Some states opposed to Medicaid expansion want to use the federal money that would accompany expansion to subsidize eligible residents to purchase health insurance on their state exchange rather than enroll in Medicaid. By contrast, some states might try to establish a single-payer health care system. Vermont has approved such a system but will need a federal waiver to implement it in 2017.

The state-run health insurance exchanges generally performed better than the federal exchange. The exchanges run by Connecticut, Kentucky, Rhode Island and Washington were among those said to work the best; those run by Hawaii, Maryland, Massachusetts, Minnesota and Oregon experienced significant problems with unreliable software. The directors of five state exchanges resigned over faulty rollouts. Online enrollment for health insurance in Oregon became so difficult that the state switched to manual enrollments and considered defaulting to the federal exchange. The Massachusetts exchange, which previously worked well, broke down when the state had to conform it to the Affordable Care Act’s requirements.

Attributes of successful exchanges seem to include  (1) starting with a simple website with few bells and whistles, (2) allowing consumers to browse plans without first establishing a password-protected account, (3) ample pre-testing, (4) screening for Medicaid eligibility and linking to the state’s extant Medicaid enrollment site, (5) using federal funds to hire outside expertise, and (6) using existing platforms and off-the-shelf rather than customized components.17

Even without expansion, states face additional Medicaid fees under the health care law that could equal $8 billion in 2014 and $14.3 billion by 2018. Private insurers will pay part of those fees, but the 36 states that contract with managed care institutions, especially for-profit companies, will pay part of the fees. 

The Affordable Care Act allocates $10 billion over 10 years for a State Innovation Models Initiative to help states develop innovative health care financing systems to contain costs. Thus far, half the states are developing such models. However, it also is possible that without federal pre-emption establishing acceptable parameters for health reform, bad state policies “could crowd out good ones over time.”18

Conflict arose over the president’s 2013 request that insurers extend for another year health insurance policies cancelled for failure to meet standards of the health care law. In 2014, Obama extended this to two years, in part because the cancellation of about 4.7 million individual policies was politically damaging for him. About half the states’ insurance commissioners allowed insurance companies to extend cancelled policies for a year under the original White House transition plan. On this issue, Republican states more readily accepted the president’s original policy than did Democratic states.

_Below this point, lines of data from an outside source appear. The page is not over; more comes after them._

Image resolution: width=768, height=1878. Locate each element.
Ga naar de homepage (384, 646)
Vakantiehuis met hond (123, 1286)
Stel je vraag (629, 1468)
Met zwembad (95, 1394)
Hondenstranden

A number of states, starting with Oklahoma, have mounted court challenges against the Obama administration’s policy of offering federal subsidies to all eligible applicants for health insurance on both state-run and federally run exchanges because the health care law specifies that subsidies be made available only “through an Exchange established by the State.” The subsidies are a large part of the law and are expected to amount to $700 billion over the next decade. States also are challenging tax penalties levied on citizens who do not sign up. The act seems to say such penalties can be levied only in states with their own exchange. Eleven state attorneys general sent a letter to former HHS Secretary Kathleen Sebelius in 2014 contending the president’s changes to the act are illegal. 

In another response to the law, many local governments have begun limiting or reducing the work hours of part-time employees to avoid the act’s requirement to provide health insurance to employees who work at least 30 hours per week.

The Not-So-Common Core?
Opposition is growing to the K–12 Common Core State Standards Initiative and the standardized testing connected to it. The National Governors Association and Council of Chief State School Officers coordinated creation of the standards. The Obama administration embraced the initiative, along with testing, in its $4.35 billion Race to the Top grant program.

An unexpected alliance has emerged to contest common core. The alliance includes conservative Tea Party activists who oppose common core and the tests adopted by 45 states since 2010, liberal teachers and parents who believe such testing regiments students at the cost of creativity, and teachers unions concerned about using the tests to evaluate and reward or punish teachers. State legislatures considered about 179 bills concerning K–12 testing in the 2014 sessions.

Alaska, Nebraska, Texas and Virginia voted not to participate in the initiative. South Carolina Gov. Nikki Haley said, “We don’t ever want to educate South Carolina children like they educate California children.”19 Florida changed the name to Next Generation Sunshine State Standards. In March 2014, Indiana, an early adopter, became the first state to withdraw from it.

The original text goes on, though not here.